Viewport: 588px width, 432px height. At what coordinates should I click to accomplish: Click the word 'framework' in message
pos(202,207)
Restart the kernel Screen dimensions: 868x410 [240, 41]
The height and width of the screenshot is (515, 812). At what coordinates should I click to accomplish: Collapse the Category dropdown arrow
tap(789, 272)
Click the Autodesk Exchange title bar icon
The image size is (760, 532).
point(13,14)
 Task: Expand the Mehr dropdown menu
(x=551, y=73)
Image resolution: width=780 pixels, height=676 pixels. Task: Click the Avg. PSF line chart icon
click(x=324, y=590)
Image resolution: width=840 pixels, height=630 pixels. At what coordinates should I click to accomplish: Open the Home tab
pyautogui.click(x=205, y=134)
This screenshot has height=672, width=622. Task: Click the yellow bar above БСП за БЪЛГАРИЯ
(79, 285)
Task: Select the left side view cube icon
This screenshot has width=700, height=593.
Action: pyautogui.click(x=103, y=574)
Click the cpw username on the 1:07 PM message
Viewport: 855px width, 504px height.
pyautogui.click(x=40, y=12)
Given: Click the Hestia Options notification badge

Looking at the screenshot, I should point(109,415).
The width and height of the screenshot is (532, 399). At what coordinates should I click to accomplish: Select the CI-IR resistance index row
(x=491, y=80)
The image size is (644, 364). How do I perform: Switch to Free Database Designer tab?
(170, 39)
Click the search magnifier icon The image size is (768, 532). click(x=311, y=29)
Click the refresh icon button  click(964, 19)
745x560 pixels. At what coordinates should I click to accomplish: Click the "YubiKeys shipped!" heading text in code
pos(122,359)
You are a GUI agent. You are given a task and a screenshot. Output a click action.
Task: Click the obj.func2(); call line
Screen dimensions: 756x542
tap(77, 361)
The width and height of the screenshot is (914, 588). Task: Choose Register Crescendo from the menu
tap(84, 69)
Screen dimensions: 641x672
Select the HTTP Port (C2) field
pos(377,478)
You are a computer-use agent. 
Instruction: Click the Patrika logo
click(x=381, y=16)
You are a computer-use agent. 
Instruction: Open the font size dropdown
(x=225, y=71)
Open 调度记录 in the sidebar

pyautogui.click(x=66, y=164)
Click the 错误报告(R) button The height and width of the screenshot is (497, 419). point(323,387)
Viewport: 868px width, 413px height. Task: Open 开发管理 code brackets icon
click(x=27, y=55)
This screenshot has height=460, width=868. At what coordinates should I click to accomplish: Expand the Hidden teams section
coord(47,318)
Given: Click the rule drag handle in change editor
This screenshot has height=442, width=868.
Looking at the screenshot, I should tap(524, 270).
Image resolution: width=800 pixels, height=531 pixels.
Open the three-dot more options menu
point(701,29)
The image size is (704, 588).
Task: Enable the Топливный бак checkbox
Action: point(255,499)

WHAT IS REQUIRED>
Print all of the entries exactly, leaving nothing out.

OUTPUT>
Viewport: 588px width, 432px height. At what coordinates should I click to accomplish: Click the word 'framework' in message
pos(202,207)
Restart the kernel Screen dimensions: 868x410 [240, 41]
The height and width of the screenshot is (515, 812). At what coordinates should I click to accomplish: Collapse the Category dropdown arrow
tap(789, 272)
Click the Autodesk Exchange title bar icon
The image size is (760, 532).
point(13,14)
 Task: Expand the Mehr dropdown menu
(x=551, y=73)
Image resolution: width=780 pixels, height=676 pixels. Task: Click the Avg. PSF line chart icon
click(x=324, y=590)
Image resolution: width=840 pixels, height=630 pixels. At what coordinates should I click to accomplish: Open the Home tab
pyautogui.click(x=205, y=134)
This screenshot has height=672, width=622. Task: Click the yellow bar above БСП за БЪЛГАРИЯ
(79, 285)
Task: Select the left side view cube icon
This screenshot has width=700, height=593.
Action: pyautogui.click(x=103, y=574)
Click the cpw username on the 1:07 PM message
Viewport: 855px width, 504px height.
pyautogui.click(x=40, y=12)
Given: Click the Hestia Options notification badge

Looking at the screenshot, I should point(109,415).
The width and height of the screenshot is (532, 399). At what coordinates should I click to accomplish: Select the CI-IR resistance index row
(x=491, y=80)
The image size is (644, 364). How do I perform: Switch to Free Database Designer tab?
(170, 39)
Click the search magnifier icon The image size is (768, 532). click(x=311, y=29)
Click the refresh icon button  click(964, 19)
745x560 pixels. At what coordinates should I click to accomplish: Click the "YubiKeys shipped!" heading text in code
pos(122,359)
You are a GUI agent. You are given a task and a screenshot. Output a click action.
Task: Click the obj.func2(); call line
Screen dimensions: 756x542
tap(77, 361)
The width and height of the screenshot is (914, 588). Task: Choose Register Crescendo from the menu
tap(84, 69)
Screen dimensions: 641x672
Select the HTTP Port (C2) field
pos(377,478)
You are a computer-use agent. 
Instruction: Click the Patrika logo
click(x=381, y=16)
You are a computer-use agent. 
Instruction: Open the font size dropdown
(x=225, y=71)
Open 调度记录 in the sidebar

pyautogui.click(x=66, y=164)
Click the 错误报告(R) button The height and width of the screenshot is (497, 419). point(323,387)
Viewport: 868px width, 413px height. Task: Open 开发管理 code brackets icon
click(x=27, y=55)
This screenshot has height=460, width=868. At what coordinates should I click to accomplish: Expand the Hidden teams section
coord(47,318)
Given: Click the rule drag handle in change editor
This screenshot has height=442, width=868.
Looking at the screenshot, I should tap(524, 270).
Image resolution: width=800 pixels, height=531 pixels.
Open the three-dot more options menu
point(701,29)
The image size is (704, 588).
Task: Enable the Топливный бак checkbox
Action: point(255,499)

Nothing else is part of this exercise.